|Mehmed II - Ottoman Sultan|
Mehmed II (reigned 1444–46; 1451–81) was only 12 years old when his father, Murad II, abdicated to pursue a life of religious contemplation (following Sufi or Islamic mysticism) and appointed him sultan in 1444.
Faced with a threatening battle at Varna, Mehmed called his father back from central Anatolia to lead the troops. When his father died in 1451, Mehmed resumed the throne. Noted for the many military victories throughout his life, Mehmed was known as al-Fatih or the Conqueror.
Mehmed was only in his early 20s when he launched the successful siege of Constantinople, the Byzantine capital that the Ottomans had previously failed to conquer. In a siege that lasted over 50 days, the Ottomans mounted a major assault with over 200 ships and at least 50,000 well-trained soldiers. Ottoman cannon bombarded the walled city that had been considered impregnable.
A fortress, Rumeli Hisari, was constructed on the northwest coast of the Black Sea to prevent reinforcements from assisting the besieged city. To circumvent the long chain that blocked the waterway into the Golden Horn, Mehmed transported seafaring galleys over a long greased planked road built north of the city and used a pontoon bridge to take troops across.
After some weeks the Ottomans broke through the city walls and met with little resistance from the inhabitants, who had vainly hoped for outside reinforcements. Rather than the customary three days allotted to soldiers taking a conquered city, Mehmed only allowed his troops a few hours of pillaging in the city.
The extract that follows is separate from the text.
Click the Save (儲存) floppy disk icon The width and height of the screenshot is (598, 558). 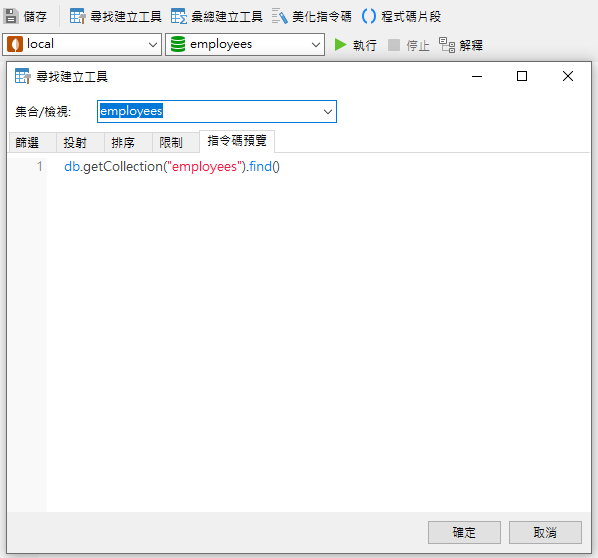(x=11, y=16)
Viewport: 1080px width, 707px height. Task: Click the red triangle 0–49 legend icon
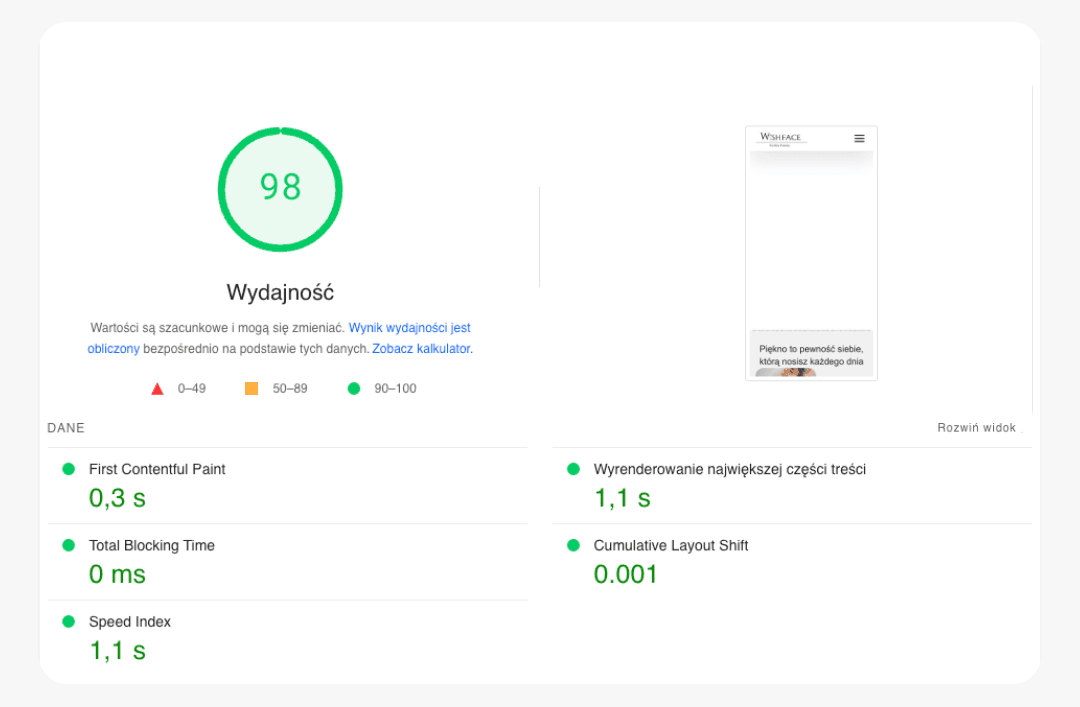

He entered the city with great pomp and promptly offered prayers at the great Byzantine basilica, Aya Sophia, which was then turned into a mosque.
Although he was known, especially on the battlefield, for his furious temper, Mehmed was generous in victory, granting autonomy to the Greek Orthodox residents of city and permitting the return of those who had fled prior to the siege. Mehmed also encouraged others to move into his new capital, known to the Turks as Istanbul.
Mehmed made Istanbul a major entrepôt and center of learning and culture. He established new schools, hospitals, caravanserai, and soup kitchens. He saw himself as the heir to the Roman Empire and viewed his empire as the guardian of Islam, whose duty it was to protect Muslims everywhere. Islam was the source of legality of his new great empire.
Under Mehmed, the empire developed a centralized administration; the janissary corps was enlarged while the many religious and ethnic minorities within the empire were treated with leniency and fairness.
Mehmed also encouraged skilled artisans and intellectuals escaping Muslim Spain after it fell to the Reconquista to settle in Istanbul. He granted monopolies over the sale of basic necessities to private individuals and used these revenues to bolster the Ottoman treasury.
Well educated, Mehmed spoke numerous languages and was interested in the study of military tactics, especially the exploits of Alexander the Great. Unusually for a Muslim leader who generally eschewed physical representations, Mehmed also hired the famed Venetian artist Gentile Bellini to paint his portrait.
Under Mehmed, the Ottomans dominated all of the Balkans to the Danube River and all of Anatolia, but he failed to defeat the Mamluks in Syria. Mehmed died preparing for a campaign to take the island of Rhodes and southern Italy and was succeeded by his son Bayezid II.